As Saint Lucia grapples with prolonged dry conditions and tightening water shortages, the Saint Lucia Fire Service has issued an urgent public appeal for heightened caution, calling on residents to immediately halt all unregulated open burning activities that carry severe risks of runaway wildfires.
Owen Cazaubon, a senior official with the fire agency, revealed that the department responded to an alarming 53 separate bush and rubbish fires across the island in just the first month of the current dry season, June. The vast majority of these blazes, he explained, trace back to unauthorised, unsupervised burning carried out by members of the public, a practice that threatens three critical pillars of community well-being: public health, environmental protection, and personal and property safety.

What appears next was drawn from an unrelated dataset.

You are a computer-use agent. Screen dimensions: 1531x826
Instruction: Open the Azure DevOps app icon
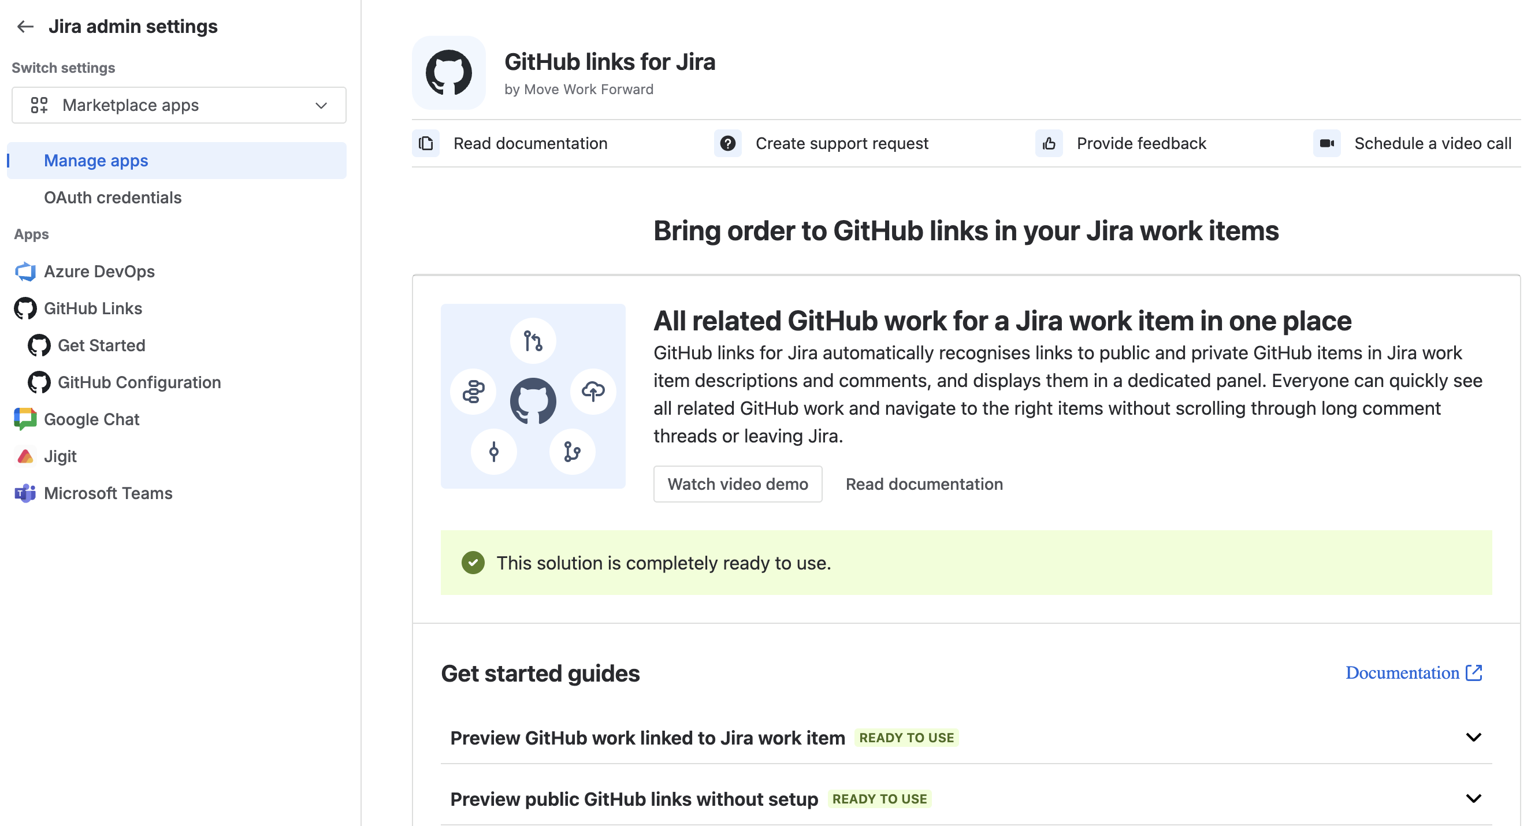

Beyond the immediate risk of spreading flames, Cazaubon emphasised that smoke from unregulated open burning degrades local air quality, triggering significant respiratory complications. These health impacts fall disproportionately on vulnerable groups, including young children, elderly residents, and people living with pre-existing chronic health conditions. Uncontrolled fires also pose a rapidly escalating threat to surrounding ecosystems and infrastructure: even small blazes can spiral out of control in parched, dry vegetation, destroying native plant life, damaging nearby residential and commercial structures, and in the most extreme cases, leading to life-altering injuries or fatalities.
This public warning comes at a time when the island is already facing a second overlapping crisis: depleted freshwater reserves. The Water and Sewerage Company (WASCO) has issued multiple repeated alerts about dropping reservoir levels, urging all residents and businesses to cut back on non-essential water use. Cazaubon clarified that the Saint Lucia Fire Service draws its water for emergency response from the same public network that serves households and commercial operations across the country. Unnecessary, human-caused fires therefore place extra, avoidable strain on the island’s already stretched water supply, exacerbating shortages for all community members.
Fire service leaders acknowledge that many residents rely on burning as a method to clear agricultural land or dispose of accumulated waste, but are strongly urging the public to pause this practice for the duration of the dry season and explore safer alternative disposal and land-clearing methods. The agency also reminded residents that unauthorised burning violates existing Saint Lucian law: under Sections 449 to 452 of the island’s Criminal Code, igniting or maintaining a fire on bush, grass, rubbish, or any other flammable material without obtaining prior approval from the Fire Service and taking required safety precautions is classified as a criminal offense. Individuals who allow fires that put lives, private property, or the natural environment at risk are eligible for prosecution and can face official legal penalties.
For residents who believe they have a critical need to carry out controlled burning, the fire service has outlined a clear process: anyone planning a burn must first contact their local fire station to request official approval and site-specific safety guidance. Fire service personnel stand ready to assess local weather and vegetation conditions, provide tailored safety recommendations, and oversee approved burns to ensure they remain contained and do not escalate into emergencies.
Cazaubon stressed that collective public cooperation is the single most critical factor in preventing avoidable fires, protecting lives and property, conserving the island’s limited water stores, and keeping all Saint Lucian communities safe through the remainder of the dry season.